Время крови
Шрифт:
– Поликарп, – хрипло пролаял Больное Сердце и прижался всем телом к печке, – подай спирту.
– Товарищ Тимохин? – Спавший оторвал голову от лавки, заспанно моргая и шевеля отвислым носом; у него было длинное худое лицо. – Вы уже вернулись?
– Спирту!
– Сей момент. – Поликарп опустил ноги на пол, и Тимохин увидел, что солдат спал в валенках. – А где ж Волков и Еремеев? Чего в дом не спешат? – Поликарп одёрнул гимнастёрку и поскрёб ногтями небритую щёку.
– Отстали они. Думаю, замёрзли насмерть. Не знаю, как я-то не околел в этой шинели.
– А Матвей?
– Этот
– Хорош проводник! – Поликарп успел привернуть фитиль, чтобы лампа светила поярче, и поднёс начальнику гранёный стакан, наполненный спиртом на одну треть.
– Пурга была страшная, в двух шагах ничего не различить. – Тимохин жадно опрокинул стакан и вслушался, как спирт обжигающе окатил горло и желудок. – Ещё!
– Разувайте ноги. Растирать щас будем. Ещё чуток, и вы, похоже, окочурились бы.
– Морозы внезапные…
– Оленей бы распрячь надо. Сейчас ребят разбужу.
– После, Поликарп, к чёрту оленей! Сперва ноги мне разотри, отваливаются, ни хрена не чувствуют. Сильнее растирай, не бойся!

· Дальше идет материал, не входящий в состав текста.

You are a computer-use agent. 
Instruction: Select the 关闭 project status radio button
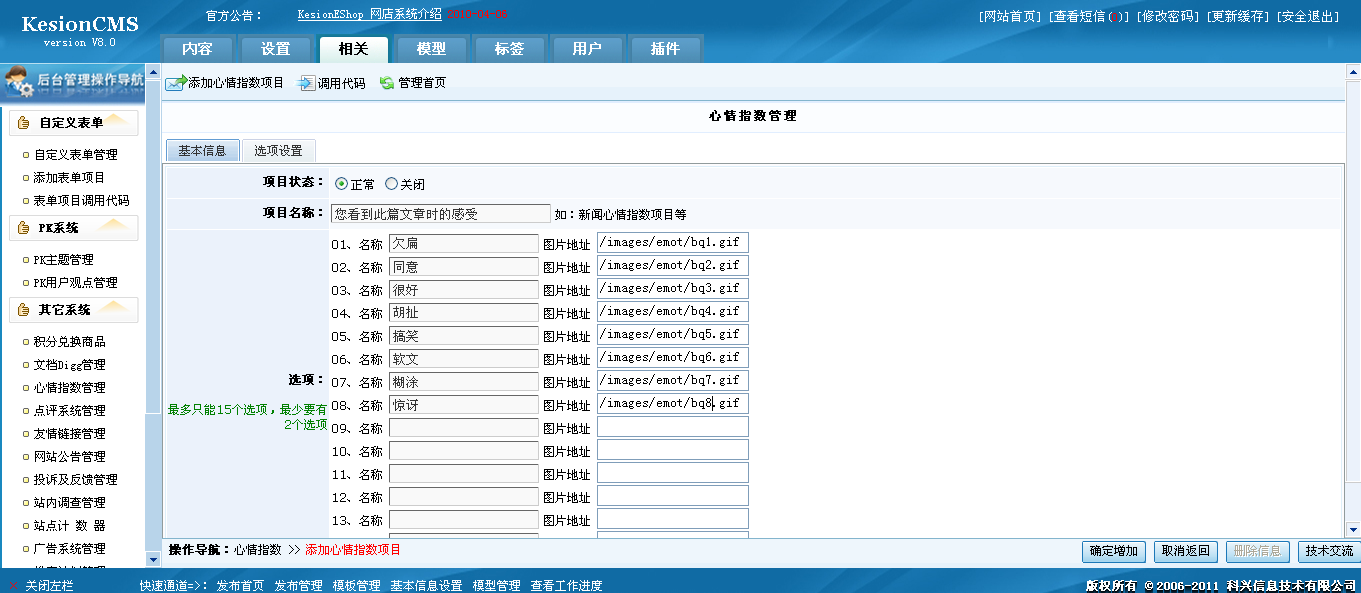(x=392, y=183)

Минут через тридцать Тимохин уже дышал свободно, вытянувшись во весь рост на лавке.
– Чаю сделать? – спросил Поликарп, нагнувшись над начальником.

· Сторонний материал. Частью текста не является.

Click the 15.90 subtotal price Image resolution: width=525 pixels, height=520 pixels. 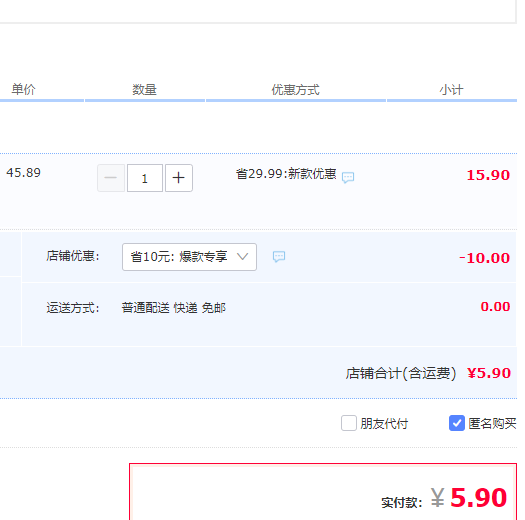point(488,175)
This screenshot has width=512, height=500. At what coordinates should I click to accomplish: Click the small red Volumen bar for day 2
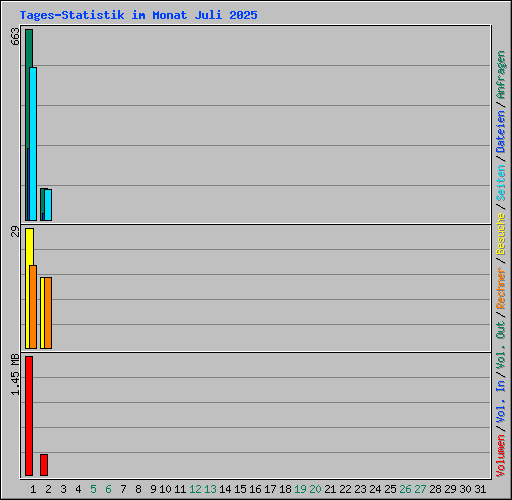point(44,465)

– Валяй… Ты про Степана Аникина слыхал что-нибудь?
– Слыхал, видел даже пару раз, когда он сюда приезжал пушнину сдавать, – ответил Поликарп, загромыхав самоваром.
– А я почему ничего про него не знал?
– Как же не знали, товарищ Тимохин? Вы его сами выделили красным карандашом в бумагах, как наиболее революционного из тутошней бедноты. Хотели встретиться для ответственного разговору.
– Я? Чего-то не припомню.
– Он в документах как Бисерная Борода указан.
– Бисерная Борода? – удивился начальник.
– Самоеды его только под этим именем и знают. Кочующий охотник, русский, из ссыльных…
– Значит, Бисерная Борода? Тьфу! Никакая она не бисерная, а рыжая, а что он из ссыльных, то это я теперь и сам знаю, – огрызнулся Больное Сердце. – Ой, ноги горят…
– С морозом шутить негоже. Считайте, что вам повезло.
– Бисерная Борода? Почему так?
– Не знаю. У Самоедов за любым именем – тайна. А вы зачем про него спрашиваете? По какому такому поводу вспомнили про него?
– Повстречал по дороге сюда. Век не забуду…
– Видели? Чего ж тогда меня пытаете?
– А то, что Степан Аникин в моей башке никак не был Бисерной Бородой… Да теперь что! Теперь эта сволочь для меня первый враг! Мой личный враг и враг революции!
– Чего вдруг?
– Этот сукин сын меня под прицелом держал, – прорычал Тимохин.
– Ну? – не поверил Поликарп. – Да более мирного, чем Борода, тут не сыскать!
– Шамана у меня отобрал!
– Арестованного?
Вместо ответа Больное Сердце поднялся с лавки, доковылял до стола, налил себе из бутылки спирта и выпил ещё четверть стакана.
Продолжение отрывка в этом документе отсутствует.